Un trou à boucher de 40 à 45 millions d’euros
Une fois qu’on a dit ça, il reste tout de même à boucler le tour de table pour pouvoir repartir en Ligue 2. Petite bonne nouvelle dans ce marasme, les Girondins n’ont pas de dette fiscale et sociale, ce qui est rare pour une entreprise en grande difficulté financière. Malgré ça, il faudra boucher un trou de 40 à 45 millions d’euros en cas de descente selon les informations de 20 Minutes. Pour réussir cela, Thomas Jacquemier et les équipes de Gérard Lopez multiplient les réunions depuis quelques semaines. Ils comptent jouer sur quatre leviers pour joindre les deux bouts : la dette financière, les transferts, la réorganisation interne du club et les « aides » de la LFP (Ligue Professionnelle de Football). Pour la première, la direction espère la « retravailler » avec ses créanciers notamment en reportant certaines échéances financières. A ce stade, il n’y a eu aucune discussion concrète avec Fortress et King Street.
Pour ce qui est du mercato, il a d’ores et déjà été indiqué à Admar Lopez, le directeur sportif des Girondins, qu’il devrait vendre pour au moins 20 millions d’euros l'été prochain. Et encore, c’est une estimation basse. C’est à la fois peu et beaucoup à la lecture de la saison bordelaise. Pour la réorganisation interne, c’est en réalité un plan social qui ne dit pas son nom. On parlerait de plus d’une centaine de licenciements au sein d’un club complètement surdimensionné (près de 300 salariés) depuis une décennie par rapport aux résultats sportifs.
Enfin, les Girondins toucheront une aide de 7 millions d’euros de la LFP pour amortir la baisse de ses revenus en cas de descente et un chèque de 16.5 millions d’euros à l’occasion de l’arrivée du fonds d’investissement CVC dans le football français. D’ailleurs, on ne s’en cache pas au Haillan, « c’est grâce à cet argent qu’on peut élaborer un plan pour la Ligue 2 sinon ça aurait sûrement été mission impossible ». Dernière donnée importante à prendre en compte à ce stade, ce « plan Ligue 2 » n’est pas dépendant de l’arrivée de nouveaux investisseurs dans le capital du club. Si Gérard Lopez continue de discuter avec de possibles futurs partenaires, il n’aurait pour le moment pas besoin d’eux pour réussir à boucler son tour de table.

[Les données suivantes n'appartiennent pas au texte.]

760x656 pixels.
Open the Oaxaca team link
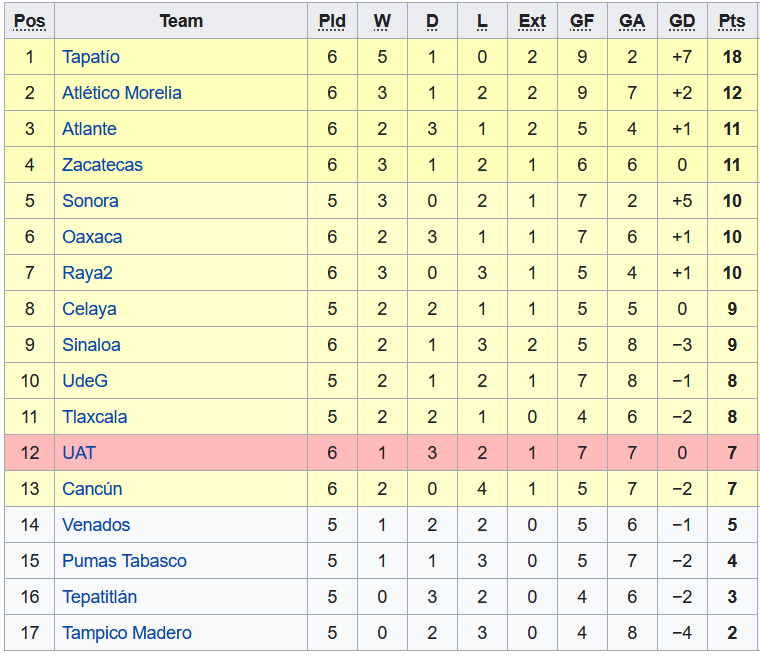pos(92,237)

Trop tôt pour parler du sportif
Au niveau sportif, c’est encore le grand flou. Il est très difficile de deviner les contours de l’effectif en cas de descente. Beaucoup de joueurs sont arrivés cette saison et beaucoup en prêt. Certains ont des options quasi obligatoires comme Mangas ou Mensah alors que d’autres ont des clauses Ligue 2 dans leur contrat (Guilavogui, Marcelo ou Ahmehdozic). Il y a aussi les « petites » valeurs marchandes comme Elis, Hwang, Onana ou même Oudin qui feront sûrement leurs valises pour renflouer les caisses des Girondins.
Pour rappel, le club a le droit de baisser collectivement de 20 % le salaire de ses joueurs en cas de rétrogradation. Il peut même proposer encore une plus forte diminution à certains joueurs selon leur salaire. Dans ce cas de figure là, ces derniers peuvent refuser et être alors libérés dans leur contrat. En attendant, les Girondins sont toujours en Ligue 1 ce lundi matin. Et avant d’espérer un miracle financier, il y a encore un miracle sportif de possible.